One popular feature of Research In Motion’s BlackBerry communication devices is PIN messaging – a communication protocol involving fewer steps and servers than email.
Interestingly, the Communication Security Establishment (Canada’s codebreakers) has guidance online about the security of BlackBerries in general and PIN messages specifically. They draw particular attention to the very limited protection generated by the encryption system used for PIN messages:
PIN-to-PIN is not suitable for exchanging sensitive messages. Although PIN-to-PIN messages are encrypted using Triple-DES, the key used is a global cryptographic “key” that is common to every BlackBerry device all over the world. This means any BlackBerry device can potentially decrypt all PIN-to-PIN messages sent by any other BlackBerry device, if the messages can be intercepted and the destination PIN spoofed. Further, unfriendly third parties who know the key could potentially use it to decrypt messages captured over the air. Note that the “BlackBerry Solution Security Technical Overview” document published by RIM specifically advises users to “consider PIN messages as scrambled, not encrypted”.

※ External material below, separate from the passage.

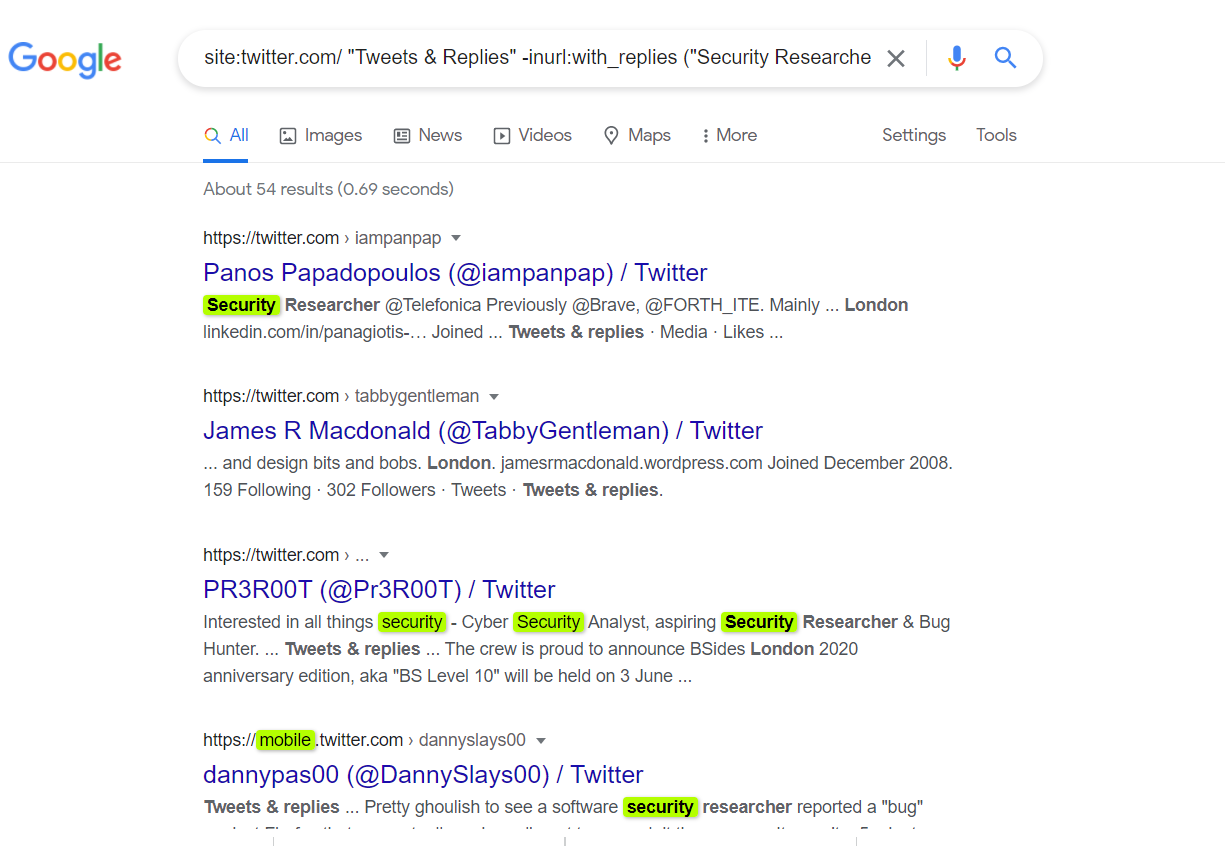
Task: Expand dropdown arrow next to iampanpap URL
Action: pyautogui.click(x=456, y=238)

The document identifies other vulnerabilities, such as the potential bypassing of spam filtering and the risk that a BlackBerry that has been passed along to a new user will receive a sensitive PIN not intended for them.
The document goes on to say: “Due to the aforementioned security issues, GC departments should refrain from using PIN-to-PIN messaging and the disabling of his functionality”.

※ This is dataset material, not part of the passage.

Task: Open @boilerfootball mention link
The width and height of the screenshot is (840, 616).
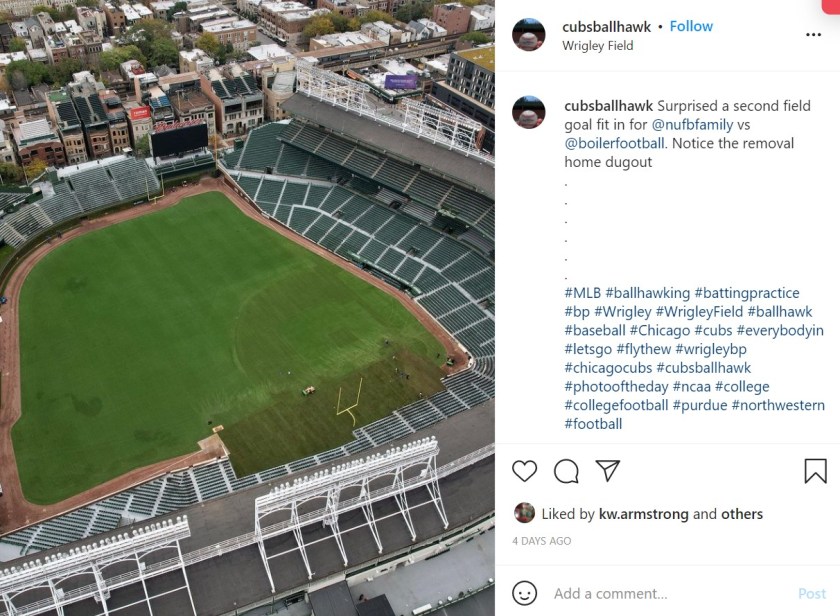Action: click(x=614, y=143)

While that is probably good advice, I doubt many departments will be sacrificing this popular feature. That is probably welcome news for anyone who is intercepting these messages. As mentioned before, British Embassies and High Commissions have been conducting signals intelligence interception against friendly countries since the second world war. No doubt, other embassies in Ottawa are actively monitoring traffic between BlackBerries.
The same may well be true for more sophisticated private companies, hoping to get some inside information on upcoming policies and regulations.
So anybody with a Blackberry can encrypt as many messages as they want using this one key? Shouldn’t it be possible to eventually learn what the key is?
Chosen-plaintext attack
From Wikipedia, the free encyclopedia
A chosen-plaintext attack (CPA) is an attack model for cryptanalysis which presumes that the attacker has the capability to choose arbitrary plaintexts to be encrypted and obtain the corresponding ciphertexts. The goal of the attack is to gain some further information which reduces the security of the encryption scheme. In the worst case, a chosen-plaintext attack could reveal the scheme’s secret key.
This appears, at first glance, to be an unrealistic model; it would certainly be unlikely that an attacker could persuade a human cryptographer to encrypt large amounts of plaintexts of the attacker’s choosing. Modern cryptography, on the other hand, is implemented in software or hardware and is used for a diverse range of applications; for many cases, a chosen-plaintext attack is often very feasible. Chosen-plaintext attacks become extremely important in the context of public key cryptography, where the encryption key is public and attackers can encrypt any plaintext they choose.
Any cipher that can prevent chosen-plaintext attacks is then also guaranteed to be secure against known-plaintext and ciphertext-only attacks; this is a conservative approach to security.
I think chosen-plaintext attacks can be quite potent. That said, Triple-DES is a well-regarded encryption protocol.
I can’t guess what sort of resources would be necessary to determine the BlackBerry PIN key using this method. If anyone could do it, it would be an organization like the NSA. That said, it would probably be easier to convince RIM to give them the key, or simply steal it.
Where did you see such blue frogs?
Sorry for the silly question. As a beginner of Blackberry’s user, actually, I have a very basical question on my mind as the “new guys” of this handheld. Im wondering, if my Blackberry was lost, sold, or been used by other user, will the PIN be able to be kept, such as if we have our simcards…we cankeep the simcard, but not the PIN, and this is always giving me a trouble when I gave my BB to my cousin and my friend keep sending me BBM and my cousin keep receiving it…
The PIN is tied to the actual BlackBerry device. If you give the device to someone else, they will inherit your PIN address.
BlackBerry messages are widely thought to be tightly encrypted. But that is the case only for BlackBerrys tied to corporate networks. The security on BlackBerrys sold to individuals is no tighter than for normal phones, according to Richard Clayton of the University of Cambridge; and copies of the messages sent on them should still exist.